> Stored records:

========================================

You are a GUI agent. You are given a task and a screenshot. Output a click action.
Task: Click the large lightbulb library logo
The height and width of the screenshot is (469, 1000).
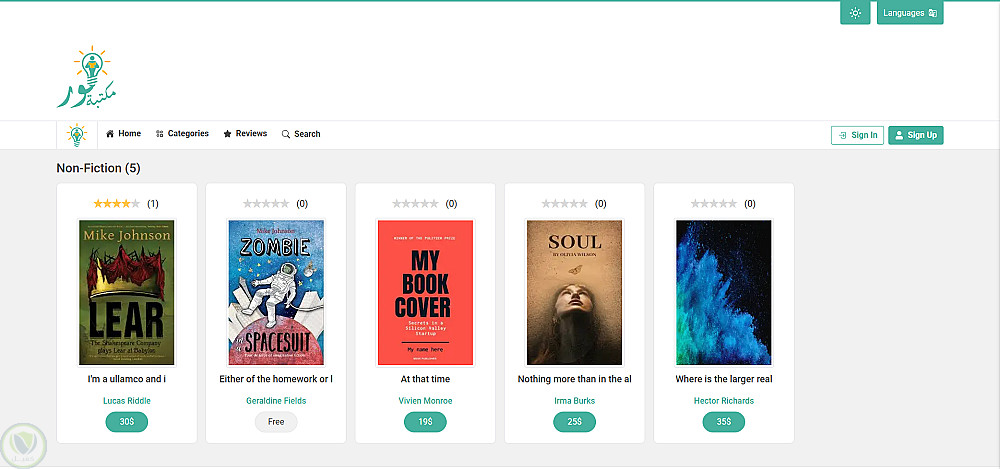pos(88,78)
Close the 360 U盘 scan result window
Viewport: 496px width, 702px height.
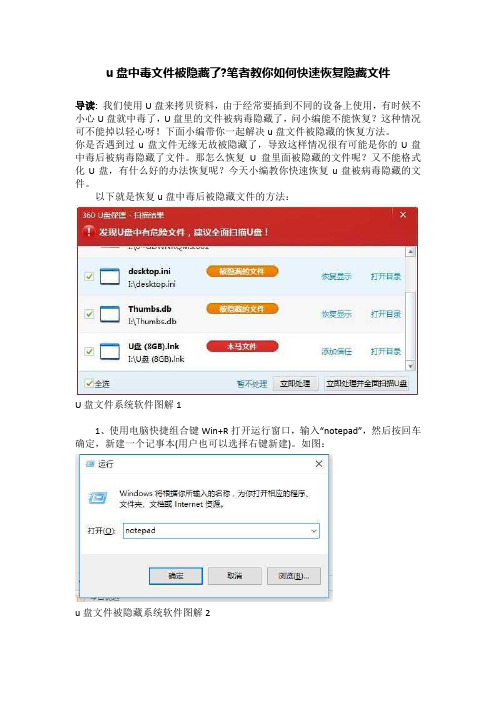click(x=402, y=215)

========================================

> Job: Copy out each line of the entries above word for word, omitting the pictures.

> Answer:
You are a GUI agent. You are given a task and a screenshot. Output a click action.
Task: Click the large lightbulb library logo
The height and width of the screenshot is (469, 1000).
pos(88,78)
Close the 360 U盘 scan result window
Viewport: 496px width, 702px height.
click(x=402, y=215)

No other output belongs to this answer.